## Passage shown
================

Abebe Damte Beyene
Impacts and drivers of policies for electricity access
Micro- and macro-economic analysis of Ethiopia's tariff reform
Background, challenges, and context
While the Ethiopian government has started to make major investments in the power sector, around half the population currently lacks access to electricity. Thus, many of the country’s homes and businesses still do not have sufficient power supplies for carrying out productive uses, or even for basic services like lighting. Reliable and consistent access to electricity is another major challenge, with even those connected to the grid experiencing frequent scheduled and unscheduled power interruptions.
Low access rates and lack of quality of service are directly and indirectly related to financial challenges in the Ethiopian power sector. Electricity infrastructure projects require substantial amounts of capital, and maintenance and replacement activities depend on power companies having sufficiently strong balance sheets, which may require stable cash flow. Revenue collected from the sale of electricity can be used for these activities, but prior to late 2018, electricity tariffs in Ethiopia had not been changed for more than a decade. Electricity prices in the country were among the lowest in Sub-Saharan Africa, and this situation had created an immense financial burden for the Ethiopian Electric Utility (EEU), the public-owned utility company.
Recognising this problem, the EEU, in cooperation with the Ethiopian Energy Authority (EEA), introduced a new tariff structure and raised tariff rates. Starting in December 2018, the reform involved a minor price increase for the first 12 months, followed by a steeper increase for the following 36 months. Overall, there have been four tariff increases in yearly intervals since 2018. Customers consuming fewer than 50 kWh of electricity per month (likely to be low-income households with low electricity needs) experienced no change in electricity prices. Households or firms consuming more electricity experienced higher costs of electricity per kWh.

================

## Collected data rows
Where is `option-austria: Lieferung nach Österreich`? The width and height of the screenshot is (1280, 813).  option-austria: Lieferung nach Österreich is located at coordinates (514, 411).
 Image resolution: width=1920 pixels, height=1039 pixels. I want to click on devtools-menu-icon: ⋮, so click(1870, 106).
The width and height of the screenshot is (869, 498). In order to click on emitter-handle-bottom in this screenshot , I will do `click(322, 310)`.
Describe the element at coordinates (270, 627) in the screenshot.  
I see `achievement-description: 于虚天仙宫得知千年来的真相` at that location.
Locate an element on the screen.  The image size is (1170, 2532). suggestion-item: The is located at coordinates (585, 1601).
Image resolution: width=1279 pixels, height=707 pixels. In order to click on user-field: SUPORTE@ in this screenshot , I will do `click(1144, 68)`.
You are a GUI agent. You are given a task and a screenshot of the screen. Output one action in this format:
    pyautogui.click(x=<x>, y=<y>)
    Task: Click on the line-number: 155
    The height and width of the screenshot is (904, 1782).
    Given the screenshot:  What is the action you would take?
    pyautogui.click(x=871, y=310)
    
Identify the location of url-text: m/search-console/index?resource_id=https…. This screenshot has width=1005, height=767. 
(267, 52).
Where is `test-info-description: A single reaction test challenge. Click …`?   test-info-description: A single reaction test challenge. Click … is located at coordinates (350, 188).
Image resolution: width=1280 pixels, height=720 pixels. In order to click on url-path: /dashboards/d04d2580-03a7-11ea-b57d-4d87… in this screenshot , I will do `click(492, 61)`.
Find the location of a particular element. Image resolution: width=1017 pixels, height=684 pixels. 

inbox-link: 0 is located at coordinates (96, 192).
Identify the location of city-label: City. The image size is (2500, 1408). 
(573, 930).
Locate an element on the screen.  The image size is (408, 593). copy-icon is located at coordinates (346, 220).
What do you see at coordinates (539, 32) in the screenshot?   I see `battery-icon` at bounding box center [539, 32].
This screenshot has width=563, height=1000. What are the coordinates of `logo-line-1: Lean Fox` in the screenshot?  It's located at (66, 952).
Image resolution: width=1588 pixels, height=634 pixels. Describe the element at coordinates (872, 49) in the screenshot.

================

## Exercise instructions
a – In the passage on Ethiopia's electricity tariff reform, what happened to electricity prices for customers using fewer than 50 kWh per month?
b – In the collected data rows, reproduce verbatim everything from the line containing "You are a GUI" down to the line containing "pyautogui.click(x=871, y=310)", including both of those lines.

## Task answers
a – They experienced no change in electricity prices.

b –
You are a GUI agent. You are given a task and a screenshot of the screen. Output one action in this format:
    pyautogui.click(x=<x>, y=<y>)
    Task: Click on the line-number: 155
    The height and width of the screenshot is (904, 1782).
    Given the screenshot:  What is the action you would take?
    pyautogui.click(x=871, y=310)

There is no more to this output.